Go through the listing and write out all of it exactly.

※ ※ ※

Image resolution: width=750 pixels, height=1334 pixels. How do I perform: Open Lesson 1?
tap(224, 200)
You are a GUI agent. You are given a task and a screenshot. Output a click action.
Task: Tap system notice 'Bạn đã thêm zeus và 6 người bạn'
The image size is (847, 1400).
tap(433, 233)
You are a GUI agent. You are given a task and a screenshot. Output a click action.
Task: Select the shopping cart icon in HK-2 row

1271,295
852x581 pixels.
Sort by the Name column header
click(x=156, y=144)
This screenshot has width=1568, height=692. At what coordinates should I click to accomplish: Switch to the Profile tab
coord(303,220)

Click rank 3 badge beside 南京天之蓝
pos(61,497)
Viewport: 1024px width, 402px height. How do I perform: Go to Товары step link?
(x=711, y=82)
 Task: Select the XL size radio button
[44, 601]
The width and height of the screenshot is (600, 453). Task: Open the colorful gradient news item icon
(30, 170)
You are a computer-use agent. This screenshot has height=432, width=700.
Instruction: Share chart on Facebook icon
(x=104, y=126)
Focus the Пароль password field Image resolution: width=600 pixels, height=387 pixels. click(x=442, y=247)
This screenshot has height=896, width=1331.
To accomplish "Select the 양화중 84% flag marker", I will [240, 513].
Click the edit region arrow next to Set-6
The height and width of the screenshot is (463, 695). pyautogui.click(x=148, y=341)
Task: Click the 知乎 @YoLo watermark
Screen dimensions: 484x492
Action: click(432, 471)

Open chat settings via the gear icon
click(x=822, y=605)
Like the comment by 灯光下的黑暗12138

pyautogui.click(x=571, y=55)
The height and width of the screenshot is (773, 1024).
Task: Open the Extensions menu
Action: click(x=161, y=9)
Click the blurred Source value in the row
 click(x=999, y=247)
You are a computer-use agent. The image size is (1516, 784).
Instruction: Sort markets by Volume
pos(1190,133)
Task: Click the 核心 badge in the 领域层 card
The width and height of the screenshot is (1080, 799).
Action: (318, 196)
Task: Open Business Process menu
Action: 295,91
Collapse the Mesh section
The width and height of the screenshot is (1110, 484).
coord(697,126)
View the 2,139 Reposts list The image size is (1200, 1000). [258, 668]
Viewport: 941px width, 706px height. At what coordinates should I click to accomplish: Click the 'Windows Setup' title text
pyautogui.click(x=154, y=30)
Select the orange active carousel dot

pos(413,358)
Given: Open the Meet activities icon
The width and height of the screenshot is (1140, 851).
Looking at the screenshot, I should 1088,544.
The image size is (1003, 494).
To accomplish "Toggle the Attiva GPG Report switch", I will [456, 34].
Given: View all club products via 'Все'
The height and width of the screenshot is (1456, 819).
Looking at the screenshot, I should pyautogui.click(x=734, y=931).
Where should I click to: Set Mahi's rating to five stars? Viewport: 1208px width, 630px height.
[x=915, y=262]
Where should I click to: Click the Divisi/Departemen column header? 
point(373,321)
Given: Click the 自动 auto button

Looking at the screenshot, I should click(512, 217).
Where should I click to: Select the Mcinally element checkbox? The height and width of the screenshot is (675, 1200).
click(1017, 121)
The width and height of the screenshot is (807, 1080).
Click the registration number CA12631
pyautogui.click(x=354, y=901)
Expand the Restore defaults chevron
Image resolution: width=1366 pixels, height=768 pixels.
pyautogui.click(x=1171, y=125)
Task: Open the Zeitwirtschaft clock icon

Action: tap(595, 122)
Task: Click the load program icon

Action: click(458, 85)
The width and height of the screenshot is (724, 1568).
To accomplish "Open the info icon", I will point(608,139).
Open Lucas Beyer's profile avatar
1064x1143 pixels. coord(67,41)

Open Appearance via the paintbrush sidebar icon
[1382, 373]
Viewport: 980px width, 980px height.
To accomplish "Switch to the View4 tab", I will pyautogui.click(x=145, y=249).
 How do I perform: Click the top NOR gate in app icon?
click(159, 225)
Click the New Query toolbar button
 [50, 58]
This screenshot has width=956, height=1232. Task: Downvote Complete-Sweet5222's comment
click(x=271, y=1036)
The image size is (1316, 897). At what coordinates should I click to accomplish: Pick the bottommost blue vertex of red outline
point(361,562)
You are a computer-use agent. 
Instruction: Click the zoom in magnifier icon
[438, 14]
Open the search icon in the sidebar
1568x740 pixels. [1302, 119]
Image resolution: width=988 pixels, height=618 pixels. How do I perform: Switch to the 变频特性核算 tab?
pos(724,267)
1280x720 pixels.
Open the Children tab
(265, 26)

※ ※ ※

§ Task response
Image resolution: width=750 pixels, height=1334 pixels. How do I perform: Open Lesson 1?
tap(224, 200)
You are a GUI agent. You are given a task and a screenshot. Output a click action.
Task: Tap system notice 'Bạn đã thêm zeus và 6 người bạn'
The image size is (847, 1400).
tap(433, 233)
You are a GUI agent. You are given a task and a screenshot. Output a click action.
Task: Select the shopping cart icon in HK-2 row

1271,295
852x581 pixels.
Sort by the Name column header
click(x=156, y=144)
This screenshot has width=1568, height=692. At what coordinates should I click to accomplish: Switch to the Profile tab
coord(303,220)

Click rank 3 badge beside 南京天之蓝
pos(61,497)
Viewport: 1024px width, 402px height. How do I perform: Go to Товары step link?
(x=711, y=82)
 Task: Select the XL size radio button
[44, 601]
The width and height of the screenshot is (600, 453). Task: Open the colorful gradient news item icon
(30, 170)
You are a computer-use agent. This screenshot has height=432, width=700.
Instruction: Share chart on Facebook icon
(x=104, y=126)
Focus the Пароль password field Image resolution: width=600 pixels, height=387 pixels. click(x=442, y=247)
This screenshot has height=896, width=1331.
To accomplish "Select the 양화중 84% flag marker", I will [240, 513].
Click the edit region arrow next to Set-6
The height and width of the screenshot is (463, 695). pyautogui.click(x=148, y=341)
Task: Click the 知乎 @YoLo watermark
Screen dimensions: 484x492
Action: click(432, 471)

Open chat settings via the gear icon
click(x=822, y=605)
Like the comment by 灯光下的黑暗12138

pyautogui.click(x=571, y=55)
The height and width of the screenshot is (773, 1024).
Task: Open the Extensions menu
Action: click(x=161, y=9)
Click the blurred Source value in the row
 click(x=999, y=247)
You are a computer-use agent. The image size is (1516, 784).
Instruction: Sort markets by Volume
pos(1190,133)
Task: Click the 核心 badge in the 领域层 card
The width and height of the screenshot is (1080, 799).
Action: (318, 196)
Task: Open Business Process menu
Action: 295,91
Collapse the Mesh section
The width and height of the screenshot is (1110, 484).
coord(697,126)
View the 2,139 Reposts list The image size is (1200, 1000). [258, 668]
Viewport: 941px width, 706px height. At what coordinates should I click to accomplish: Click the 'Windows Setup' title text
pyautogui.click(x=154, y=30)
Select the orange active carousel dot

pos(413,358)
Given: Open the Meet activities icon
The width and height of the screenshot is (1140, 851).
Looking at the screenshot, I should 1088,544.
The image size is (1003, 494).
To accomplish "Toggle the Attiva GPG Report switch", I will [456, 34].
Given: View all club products via 'Все'
The height and width of the screenshot is (1456, 819).
Looking at the screenshot, I should pyautogui.click(x=734, y=931).
Where should I click to: Set Mahi's rating to five stars? Viewport: 1208px width, 630px height.
[x=915, y=262]
Where should I click to: Click the Divisi/Departemen column header? 
point(373,321)
Given: Click the 自动 auto button

Looking at the screenshot, I should click(512, 217).
Where should I click to: Select the Mcinally element checkbox? The height and width of the screenshot is (675, 1200).
click(1017, 121)
The width and height of the screenshot is (807, 1080).
Click the registration number CA12631
pyautogui.click(x=354, y=901)
Expand the Restore defaults chevron
Image resolution: width=1366 pixels, height=768 pixels.
pyautogui.click(x=1171, y=125)
Task: Open the Zeitwirtschaft clock icon

Action: tap(595, 122)
Task: Click the load program icon

Action: click(458, 85)
The width and height of the screenshot is (724, 1568).
To accomplish "Open the info icon", I will point(608,139).
Open Lucas Beyer's profile avatar
1064x1143 pixels. coord(67,41)

Open Appearance via the paintbrush sidebar icon
[1382, 373]
Viewport: 980px width, 980px height.
To accomplish "Switch to the View4 tab", I will pyautogui.click(x=145, y=249).
 How do I perform: Click the top NOR gate in app icon?
click(159, 225)
Click the New Query toolbar button
 [50, 58]
This screenshot has width=956, height=1232. Task: Downvote Complete-Sweet5222's comment
click(x=271, y=1036)
The image size is (1316, 897). At what coordinates should I click to accomplish: Pick the bottommost blue vertex of red outline
point(361,562)
You are a computer-use agent. 
Instruction: Click the zoom in magnifier icon
[438, 14]
Open the search icon in the sidebar
1568x740 pixels. [1302, 119]
Image resolution: width=988 pixels, height=618 pixels. How do I perform: Switch to the 变频特性核算 tab?
pos(724,267)
1280x720 pixels.
Open the Children tab
(265, 26)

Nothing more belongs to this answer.